THE STRUCTURE OF THE COMPANY
 
     The Company will conduct its operations through several entities. The
structure is designed primarily to (i) permit the Company to acquire the
ownership of a majority of the shares of stock in HCP and HCP's subsidiaries
while preserving the Company's qualification as a REIT, and (ii) permit certain
activities of HCP to be wound down before and after the closing of the Offering.

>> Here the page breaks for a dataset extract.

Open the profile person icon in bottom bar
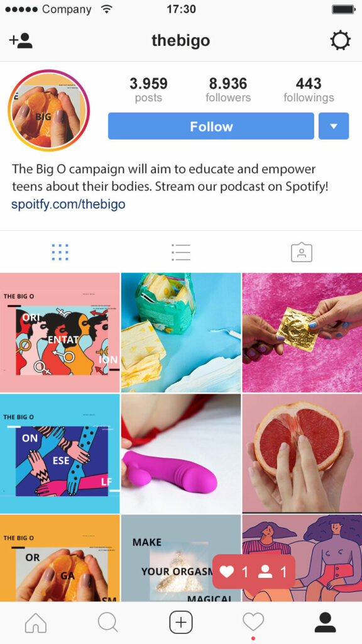This screenshot has height=644, width=362. click(x=325, y=623)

See "Federal Income Tax Considerations -- Requirements for Qualification as a
REIT."
 
HCHI
 
     HCHI will acquire the Investment Portfolio using the net proceeds of the
Offering and the net proceeds of borrowings and securitizations. It is
anticipated that HCHI's assets will consist primarily of the Investment
Portfolio and the HCP Preferred.
 
     Initially, the Principals will own 716,677 shares of Common Stock of HCHI,
or 12.54% of the outstanding shares of Common Stock. The Principals may acquire
additional shares of Common Stock upon the exercise of vested stock options
granted to them under the Company's 1997 Executive and Non-Employee Director
Stock Option Plan or pursuant to the Company's Bonus Incentive Compensation
Plan. See "Management -- 1997 Stock Option Plan;" and "Management -- Bonus
Incentive Compensation Plan." Up to 216,667 additional shares of Common Stock
will be issued to the Principals (giving them up to 15.73% of the outstanding
shares of Common Stock, subject to dilution by other issuances), if the Earn-Out
vests. The Earn-Out may vest in full or in part on any September 30 beginning
with September 30, 1998 and ending with September 30, 2002 (each, an "Earn-Out
Measuring Date"). The Earn-Out will vest in full as of any Earn-Out Measuring
Date through which the return on a Unit is at least equal to the initial public
offering price of the Unit. One-third of the Earn-Out will vest as of any
Earn-Out Measuring Date through which the return on a Unit is at least equal to
a 20% annualized return on the initial public offering price of the Unit. The
return on a Unit is determined by adding (i) the appreciation in the value of
the Unit since the closing of the Offering and (ii) the amount of distributions
made by the Company on the share of Common Stock included in the Unit since the
closing of the Offering. The appreciation in the value of a Unit as of any
Earn-Out Measuring Date is the average difference, during the 30 day period that
ends on the Earn-Out Measuring Date, between the market price of the share of
Common Stock included in the Unit and the initial public offering price of the
Unit multiplied by two to take into account the value of the Warrant included in
the Unit. In determining whether the Earn-Out has vested, appropriate
adjustments will be made for stock splits, recapitalizations, stock dividends
and transactions having similar effects. The shares of Common Stock acquired by
the Principals (including any additional shares to be issued upon the vesting of
the Earn-Out) and the forgiveness of any loans to the Principals upon the
vesting of the Earn-Out represent the consideration given to the Principals in
exchange for their contribution of the HCP Preferred to HCHI.
 
     It is anticipated that HCHI will receive substantially all of its revenue
from the Investment Portfolio and the operations of HCP, HCMC and HCS. The
amounts that HCHI may in turn distribute to its stockholders will be reduced by
any tax that HCHI must pay because it fails to qualify as a REIT or is otherwise
taxable. See "Federal Income Tax Considerations -- Requirements for
Qualification as a REIT" and "-- Taxation of HCHI."
 
HCP, HCMC AND HCS
 
     Except as described below, HCP, HCMC and HCS will continue to own their
pre-Offering assets and conduct their pre-Offering activities as taxable,
non-controlled subsidiaries of HCHI. HCP will conduct the Due Diligence
Operations and will support HCHI's acquisition and investment activities by
providing due diligence services. HCMC will originate, sell and service
Multifamily Mortgage Loans and Commercial Mortgage Loans and will serve as a
source of Multifamily Mortgage Loans and Commercial Mortgage Loans for HCHI. HCS
will facilitate the Company's trading activities by acting as a broker/dealer.